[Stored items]
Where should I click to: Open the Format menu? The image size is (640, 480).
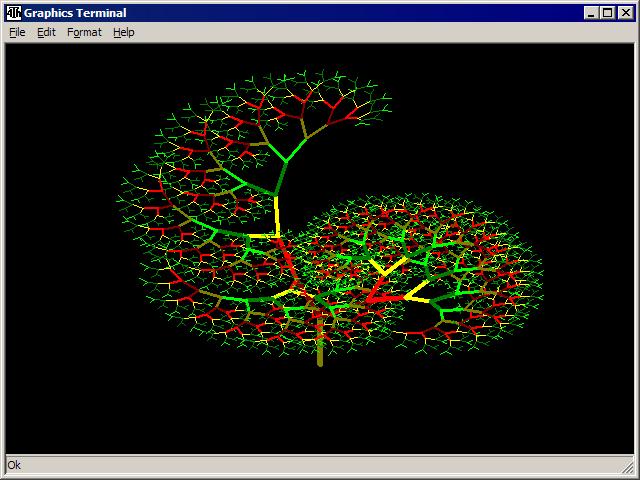(x=84, y=32)
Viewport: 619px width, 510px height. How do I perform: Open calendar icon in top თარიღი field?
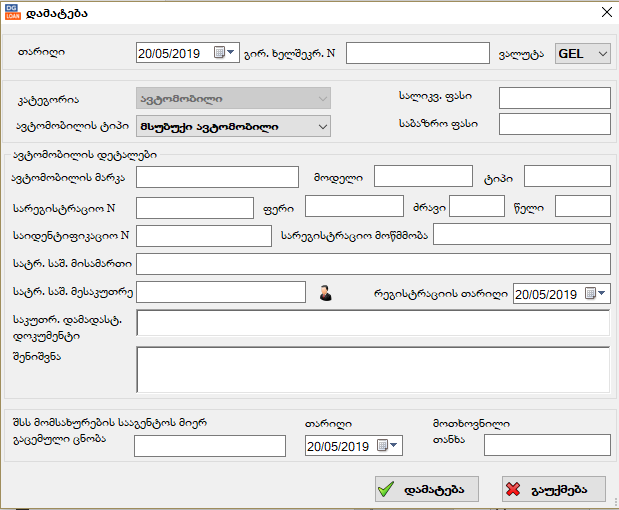click(x=219, y=53)
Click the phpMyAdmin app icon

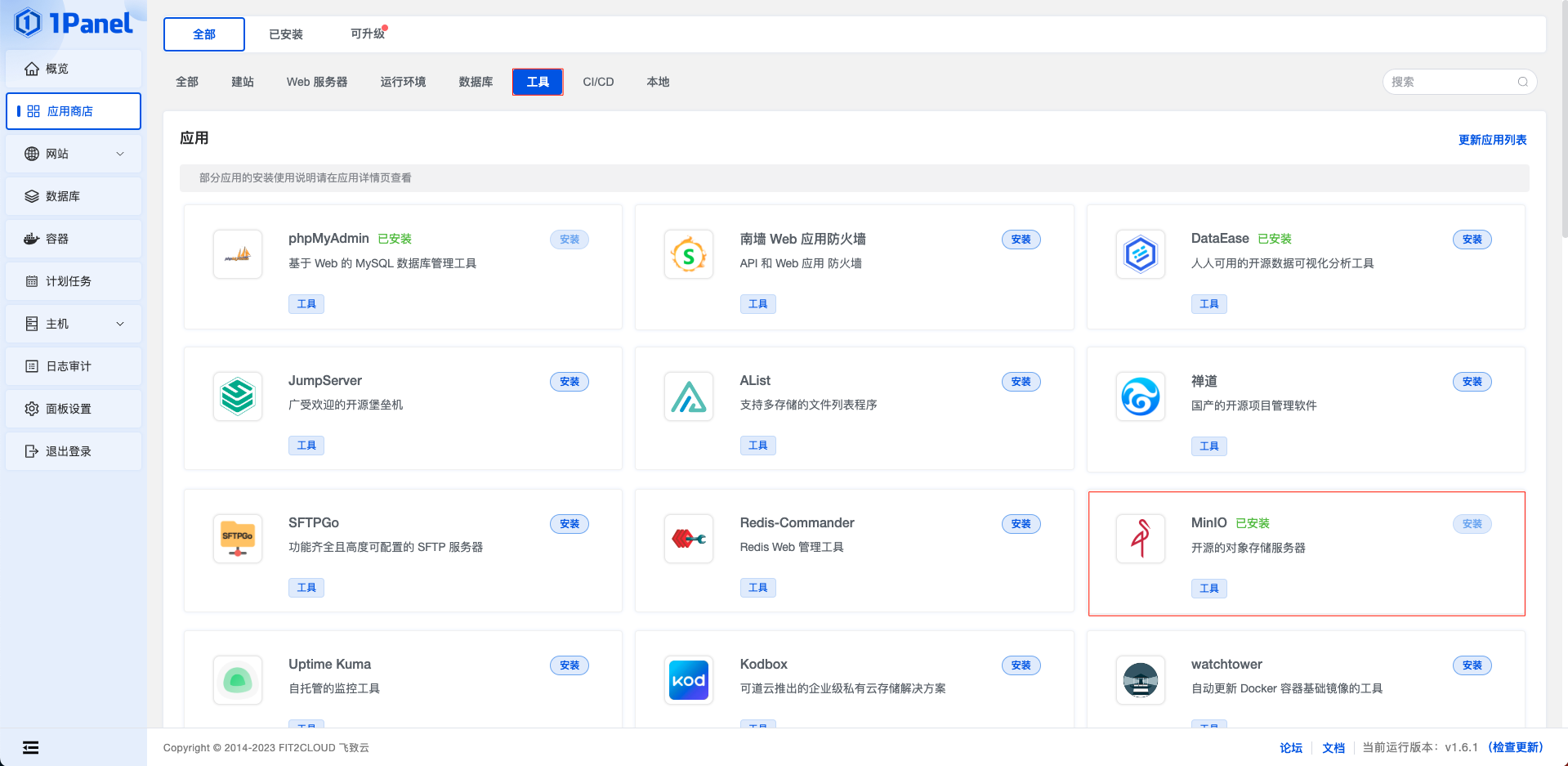[238, 254]
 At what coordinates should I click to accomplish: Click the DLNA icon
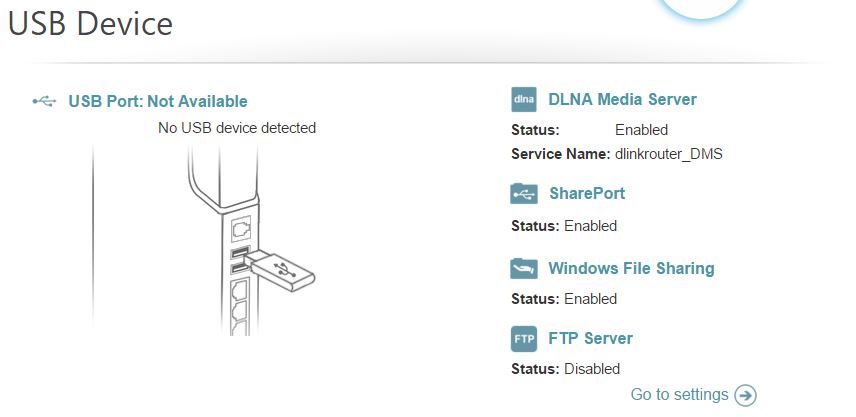[x=524, y=100]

◆ About this exercise ◆
Please output every record above exactly as written, leaving out the pictures.

◆ Task answer ◆
Where should I click to: Open the Format menu? The image size is (640, 480).
(x=84, y=32)
Viewport: 619px width, 510px height. How do I perform: Open calendar icon in top თარიღი field?
click(x=219, y=53)
Click the phpMyAdmin app icon

[238, 254]
 At what coordinates should I click to accomplish: Click the DLNA icon
[x=524, y=100]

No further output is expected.